Text segment START

He called me corporate bitch. I was almost 30 years old. I had the self-esteem of a successful sales manager, I had a long clientele of top companies, I was developing fast and I liked my job. I think I was in love with it. I brought it with me at home, in the restaurant with friends, and the longed vacation. Everywhere. I acknowledged the fact I am good at what I do because I was doing it with explosive amount of desire. Just like the Big Bang. The corporate bitch was in her apogeе. I remember that when he told me that I felt endless satisfaction – for a moment I imagined myself as Meryl Streep in ‘The devil wears Prada’ and a wide white smile shined on my face.
At this very moment a distant and still blurred zephyr of something yet unfulfilled hung as a grey cloud over my ardent satisfaction. I was bringing work at home while some of my friends were bringing home children just taken from the nursery. Not just children. Their own children. I remember bristling at the thought of it and, just to shake me all over, it anchored deep in my conscience. Sometimes it was sleeping, other times it was pushing my thoughts with elbows and was giving rise to a real tsunami of corporate ambitions, tick-tacking clock, mother’s instincts and desire to take my baby home from the nursery. As a matured whiskey, the longing for having a baby was raising taste, scent and mellowness in my mind. I have made my decision. The corporate bitch was about to become a mom. Small needles went over my body from excitement over the new beginning.
I was not just a corporate bitch. I was a well sustained one. I spent hours in the fitness almost every single day of the week. I looked after my internal peace by training yoga, box, BOSU and TRX. The fitness was my fortress where with every drop of sweat and the pain in my muscles from overloading, I was releasing stress. I rewarded my body with lots of smoothies and proteins. I went regularly to all possible recreational procedures and this way I sustained a strong spirit in a good looking body and smart head. Sports became a part of me. This was my narcotics, my adrenaline. That is why when I became pregnant, at the age of thirty-one, I had decided to give my child one amazing experience in my womb.

Text segment END

**List of tasks**
1: In the essay on corporate life and motherhood, at what age did the narrator become pregnant?
2: Reproduce the passage of the essay on corporate life and motherhood that opens with the words containing "At this very" and closes with "the new beginning.".
3: Go on with the essay on corporate life and motherhood from the last sentence shown.

Supplied data START

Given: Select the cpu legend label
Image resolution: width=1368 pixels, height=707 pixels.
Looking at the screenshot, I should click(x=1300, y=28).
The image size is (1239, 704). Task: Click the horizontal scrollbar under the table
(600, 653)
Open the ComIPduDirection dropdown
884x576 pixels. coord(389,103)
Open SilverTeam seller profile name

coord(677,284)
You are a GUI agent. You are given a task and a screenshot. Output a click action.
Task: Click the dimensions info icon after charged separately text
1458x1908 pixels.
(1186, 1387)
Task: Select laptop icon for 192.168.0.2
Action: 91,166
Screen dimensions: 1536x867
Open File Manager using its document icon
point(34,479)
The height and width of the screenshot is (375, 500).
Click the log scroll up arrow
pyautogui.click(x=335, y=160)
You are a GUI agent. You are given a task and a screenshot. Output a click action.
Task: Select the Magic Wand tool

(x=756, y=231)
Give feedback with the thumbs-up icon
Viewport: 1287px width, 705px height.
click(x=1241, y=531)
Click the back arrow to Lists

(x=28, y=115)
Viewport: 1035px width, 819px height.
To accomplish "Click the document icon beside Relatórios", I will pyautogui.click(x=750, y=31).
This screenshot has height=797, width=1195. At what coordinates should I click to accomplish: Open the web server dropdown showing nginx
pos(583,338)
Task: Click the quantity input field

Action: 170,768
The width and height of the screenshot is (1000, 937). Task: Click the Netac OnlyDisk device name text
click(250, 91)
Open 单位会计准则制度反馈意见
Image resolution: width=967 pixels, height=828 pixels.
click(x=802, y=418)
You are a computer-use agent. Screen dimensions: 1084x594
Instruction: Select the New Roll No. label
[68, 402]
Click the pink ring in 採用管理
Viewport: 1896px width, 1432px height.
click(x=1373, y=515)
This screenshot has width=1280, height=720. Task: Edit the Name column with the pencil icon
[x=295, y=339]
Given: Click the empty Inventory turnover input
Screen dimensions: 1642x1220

Supplied data END

**Answers to the exercise**
1: Thirty-one.

2:
At this very moment a distant and still blurred zephyr of something yet unfulfilled hung as a grey cloud over my ardent satisfaction. I was bringing work at home while some of my friends were bringing home children just taken from the nursery. Not just children. Their own children. I remember bristling at the thought of it and, just to shake me all over, it anchored deep in my conscience. Sometimes it was sleeping, other times it was pushing my thoughts with elbows and was giving rise to a real tsunami of corporate ambitions, tick-tacking clock, mother’s instincts and desire to take my baby home from the nursery. As a matured whiskey, the longing for having a baby was raising taste, scent and mellowness in my mind. I have made my decision. The corporate bitch was about to become a mom. Small needles went over my body from excitement over the new beginning.

3:
I chose a doctor to take care of my pregnancy who encouraged healthy eating and sports. Guided by his advice I gave my daughter a wild nine months adventure centimetres below my heart. Every day I was telling her about the exciting sun rises and sun sets, about the blue sky and the scent of freshly cut grass. I was carrying her with my girlfriends at fashion tours in the shopping mall and showed her the new trends. We included her in our discussions regarding love, men and things from life. When I was at the office I taught her how to negotiate and get new customers. I treated her with tasty green and meat lunches in the company of favorite friends and hence got her acquainted with new flavors. What I hoped for was her not to love sweets and wine the way I loved them. At the end of the day I was swinging her on the mill by running or by making elaborate yoga asanas which I still love making. This way we cohabited body in body in complete harmony and happiness for exactly nine months and one day. The little miss sunshine, thanks to all gods, treated with lots of love and understanding my passion to stay one beautiful, healthy, training and eating properly mom. Thanks to our mutual efforts I gained only eight kilograms for the whole pregnancy. I had clean and beautiful skin, strong hair and lack of any kind of discomfort. I was in perfect shape.
When I delivered I still had my good habits for healthy eating and active working out. I had to lose two kilograms and at the end of the first month I already had free of fats body. I energized myself with lots of vitamins and proteins which I believe made my breast milk full of various nutrients necessary for the well being of the little one. I was one happy, not sleeping properly, tired, working out mom. I believe that this is the very first gift to my child. One good life in the womb full of multiple flavors, stories, events, emotions, experiences and activities that laid the basis of these forty-seven centimetres in all their 2675 grams.
My way of a corporate bitch was replaced by the happiness to create, take care of and share my time with one as fabulous as a fairy creature. Thanks to sports and healthy eating during the pregnancy I gave birth to a healthy baby with natural curiosity to everything surrounding, unabated interest in exploring the world and desire to achieve all her goals by herself – breaking my new smart phone, climbing on the sofa, jumping from the chair, eating sand and kissing me on my lips when I say KISS. This is the sense of everything – one fairy and one kiss at the end of the day.